Apache Spark & Co. - 5th Meetup in Berlin!


Details
The Spark Meetup Berlin returns for a fifth round: on Thursday, 5th October at 7pm, we will meet for two exciting talks in the meetup space at Deloitte Analytics Institute, Hohenzollerndamm 150-151, top floor.
Our first speaker is Christophe Schmitz from Instaclustr -- please see below for a short bio. Second talk still tbc.
About the first talk:
At instaclustr, we manage 1000+ Cassandra and Spark nodes of our customers. Part of our solution is Instametrics, a Spark + Cassandra cluster we use to store and process 50K+ metrics per seconds.

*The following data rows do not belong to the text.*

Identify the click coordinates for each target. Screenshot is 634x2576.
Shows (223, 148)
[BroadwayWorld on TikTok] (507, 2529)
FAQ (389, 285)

In this talk, I will introduce the main concepts of Cassandra and how we can leverage Spark to process data stored in Cassandra, based on a real world use case.
This talk will cover:
-
General introduction to Cassandra, including data modelling concepts
-
Cassandra + Spark architecture
-
Writing Spark jobs to query Cassandra
-
How to optimize Spark - Cassandra jobs
-
Tips and tricks learned along the journey
About the speaker:
Christophe has been an engineer and consultant at Instaclustr for more than two years. He worked on several Cassandra projects, including instametrics, an internal Cassandra cluster used to collect metrics for all instaclustr managed nodes; a government project of a document repository in the health sector, and a global digital platform for a fortune 500 company.

Apache Spark & Co. - 5th Meetup in Berlin!